# Sosnowski



## billski (Jan 23, 2011)

I like the name of their meteorologist:

Alex *Sosnowski*


----------



## Warp Daddy (Jan 24, 2011)

'nother "ski" to add to the mix ;lotsa my ski and golf buds are "skis "-- i grew up in a major "ski " dominated area too.
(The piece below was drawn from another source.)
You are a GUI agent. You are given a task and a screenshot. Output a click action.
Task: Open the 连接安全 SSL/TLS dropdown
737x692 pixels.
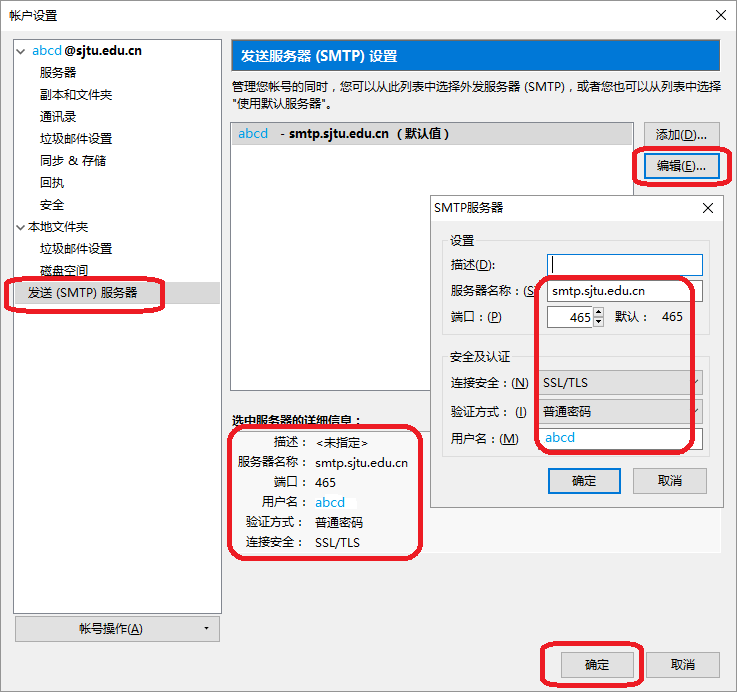click(x=620, y=383)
Matter of fact the Queen is a "ski" -- hell it was Karma


----------



## billski (Jan 24, 2011)

dis you notice it is:

So SNOW SKI

??


----------



## Warp Daddy (Jan 24, 2011)

billski said:


> dis you notice it is:
> 
> So SNOW SKI
> 
> ??



 Yep !!!  double bonus points Bill


----------



## riverc0il (Jan 24, 2011)

billski said:


> dis you notice it is:
> 
> So SNOW SKI
> 
> ??


Its always rough when you need to spell out the unspoken punch line. :lol:

:beer:


----------



## ctenidae (Jan 25, 2011)

Warp Daddy said:


> 'nother "ski" to add to the mix ;lotsa my ski and golf buds are "skis "-- i grew up in a major "ski " dominated area too.
> 
> Matter of fact the Queen is a "ski" -- hell it was Karma



Mine was a "ska" but her dad is a "ski"


----------